Trump tells Knesset US gave Israel ‘a lot of weapons’; heckled during speech
Trump tells Knesset US gave Israel ‘a lot of weapons’; heckled during speech
M.U.H
13/10/202521
US President Donald Trump faced heckling from two Israeli lawmakers during his address to the Knesset, during which he gave much praise to Israel and Prime Minister Benjamin Netanyahu and also boasted about supplying lethal American weapons to the regime.
Ofer Cassif and Ayman Odeh, members of Israel’s joint Hadash-Taal party, interrupted Trump’s address to the Knesset with banners demanding the recognition of the Palestinian state. They were both removed from the parliament.
In an X post, Odeh said he was dragged out of the Knesset because he raised “the simplest demand, one that the whole international community agrees on: Recognize the State of Palestine! Recognize the simple truth.”
In a separate post, Odeh said that crowning Netanyahu “through flattery … does not absolve him and his cabinet of the crimes against humanity committed in Gaza.”
Cassif also took to X to call for an end to the Israeli occupation and apartheid and the establishment of a Palestinian state, saying, “Refuse to be occupiers! Resist the government of bloodshed!”
During his speech, Trump said the US has the best weapons, and “we’ve given a lot of them to Israel, frankly.”
“Bibi would call me so many times – can you get me this weapon, that weapon, and some of them I’d never heard of,” he added, referring to Netanyahu by his nickname.
“But we’d get them here, wouldn’t we,” the US president said, noting, “Israel knew how to use them well.”
Meanwhile, he claimed that Israel has “won all that it can by force of arms.”
Last week, Trump proposed a Gaza ceasefire plan, to which Israel and the Palestinian Hamas resistance group agreed after three days of indirect negotiations in Egypt.
Under the first phase of the deal, which came into effect at noon local time on Friday, Hamas had to free 48 captives — dead and alive — in exchange for the release of roughly 2,000 Palestinian abductees from Israeli jails.
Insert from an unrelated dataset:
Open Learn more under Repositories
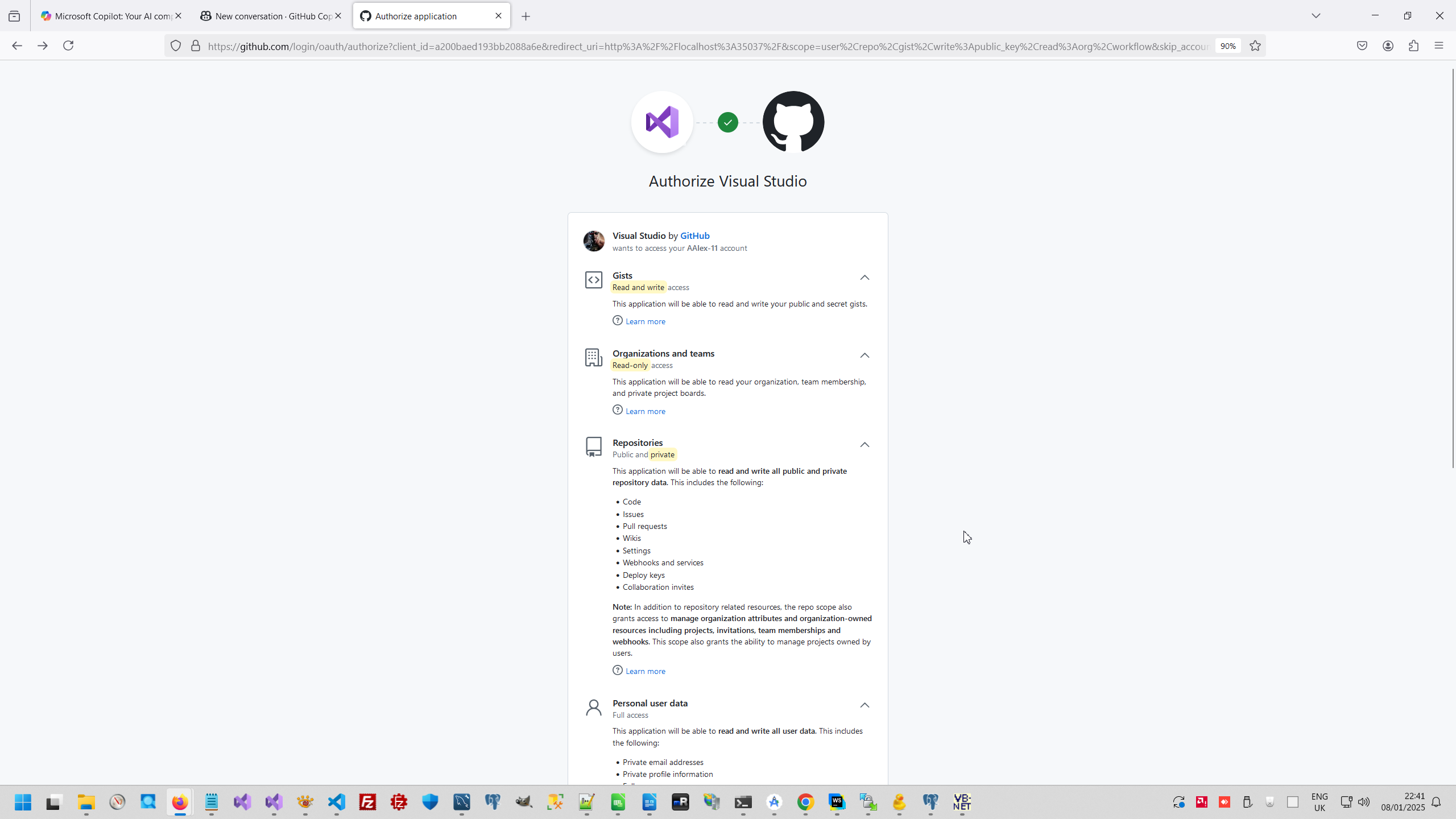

The agreement also includes the flow of humanitarian aid into Gaza and the withdrawal of the occupation forces to an agreed line from the besieged territory.
Analysts say the truce deal represents a defeat for the occupying regime as it failed to meet its "goals" of eliminating Hamas and releasing Israeli captives by force despite killing 67,869 Palestinian, mostly women and children, during its two-year-long genocide in Gaza.